Learnings from the MVP

  • Participants wanted to to submit questions and still communicate

  • Creators had a hard time identifying which questions to answer and who to engage with


  • Creators wanted quick feedback from the audience


  • People wanted to share out their session


  • There was a fair amount of surprise and confusion around being brought to stage


  • Some Creators accidentally started or ended their session

Time to Brainstorm

Brainstorm1.png

We held two brainstorms with the entire team: CEO, PM, Research, Designers, Engineers, and the Talent team. It was important to establish co-ownership and to make sure all expertise was represented and exchanged to the extent possible.

We synthesized ideas according to votes and user needs...

Brainstorm3.png

...and scoped out which features we should prioritize against company focus areas.

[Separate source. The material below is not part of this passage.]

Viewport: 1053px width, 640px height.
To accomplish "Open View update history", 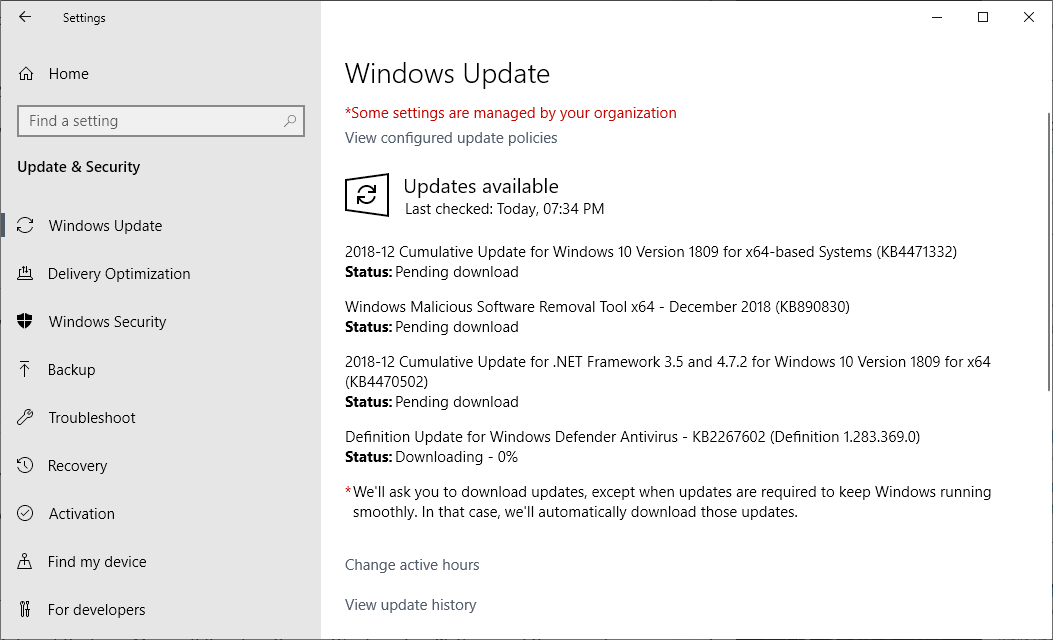I will (410, 604).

Chosen features in prioritized order

  1. Separate Questions & Comments


  2. Allow Creators to chat and share links


  3. Upvoting of questions


  4. Show Creators and Audiences more faces at once


  5. Add moderator messaging for Creators


  6. Add time counter


  7. Clarify the bring-to-stage flow for everyone


  8. Clarify start/stop session for Creators

Exploring the Creator Experience

Exploring the Participant Experience

Chosen Design: Creator X

CreatorX2Panel.png

Chosen Design: Participant X

Participant Experience fullscreen.png
ParticipantXTabs.png

What we were feeling:

cooltrain.gif

What we were in for:

trainwreck.gif

3 months and countless hours into the project, the CEO suddenly started to question the entire idea of splitting video from questions, which the entire new experience had been built on.

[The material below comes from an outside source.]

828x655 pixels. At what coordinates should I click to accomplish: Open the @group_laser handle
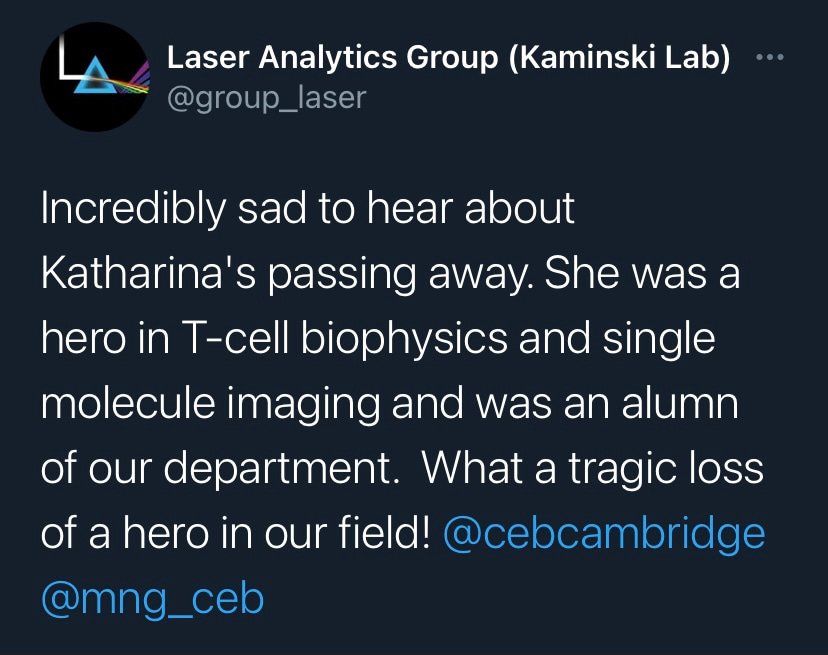coord(266,97)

Every big project tends to have an equally big, fun, aha moment.
We had arrived at ours.

The Learning

Even when keeping stakeholders informed, signing off every step of the way, and documenting decisions, things can still happen.

Make sure to communicate implications of decisions as they happen, stay flexible, and never fall too in love with your ideas.

Part 3

Compromise

After a fair amount of conversation with the CEO, Tech lead, and VP of Eng, we decided to move forward with a few of the newly designed updates while a small team would create a prototype to test the split of video and questions outside of the live product.

The Desktop App

We ended up keeping video connected with comments, but were able to move forward with:


  • Exploring a lighter feel

  • Creating the right nav (only one panel at a time for now)

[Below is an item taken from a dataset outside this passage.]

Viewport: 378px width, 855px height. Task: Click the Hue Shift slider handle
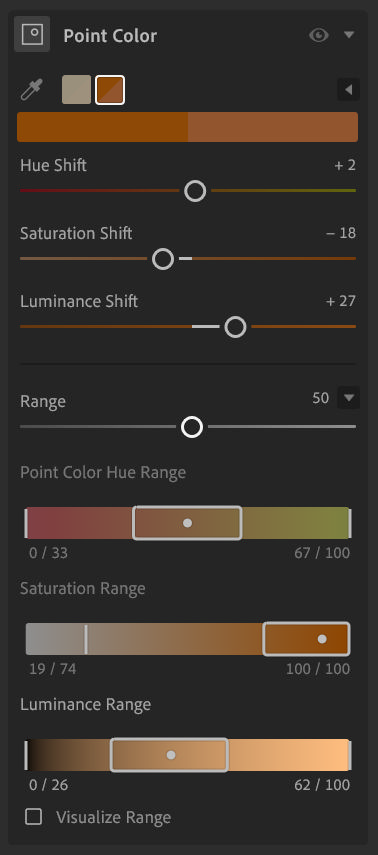[x=195, y=191]
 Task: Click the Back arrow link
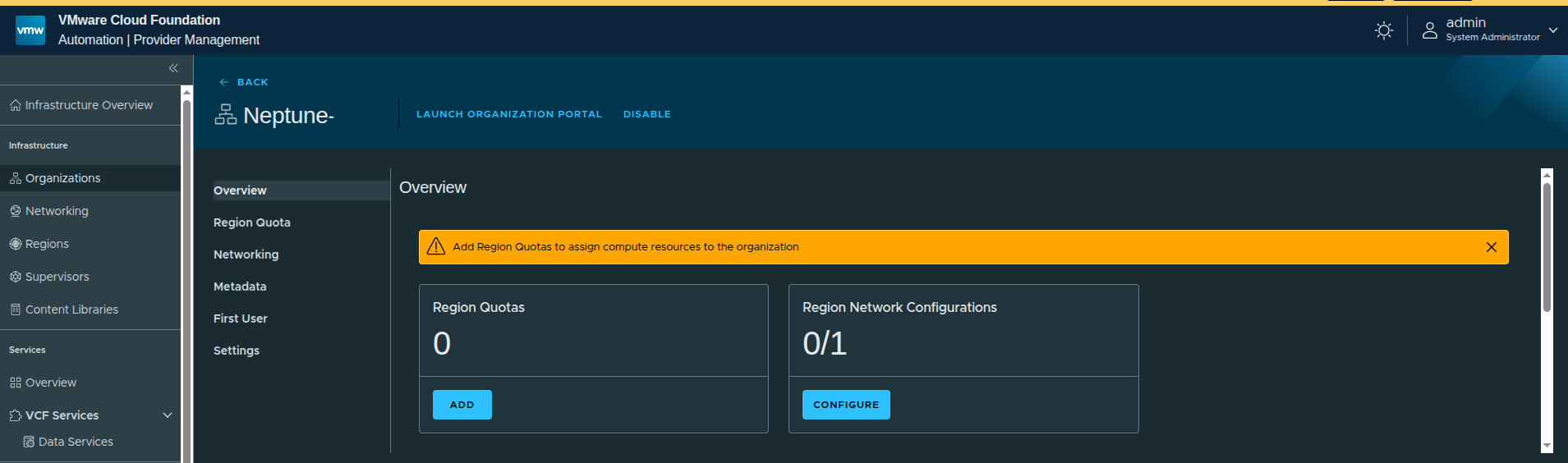244,82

  • Simplifying user controls

  • UI styling updates to Q&C

The Mobile App

On Mobile we focused on making sure all features were accessible while keeping the stage in view.

Wrapping
Up

Though we’d decided to parallel the compromised design with the experimental prototype, the company decided that having an app built on Zoom was posing too high a risk to the company’s success.

Engineering refocused all efforts to building out a web-based experience (using the updated design at least) before considering the prototype.

Learnings

This project definitely tested us towards the end, but you can always find something to dance about right? In this instance, I learned that diving into execution mode can make it really difficult to also stay focused on the bigger picture and strategy, and that as difficult as it may be, both parts of the project need equal effort.

There is always room for process improvements, especially at a remote company. Schedule checkins with other leadership and frequent QA syncs. Stay flexible and open and remember people comprehend at different speeds.

Make sure, aside from getting and documenting decisions from leadership, to always be clear in laying out what those decisions mean for the team as they’re being made.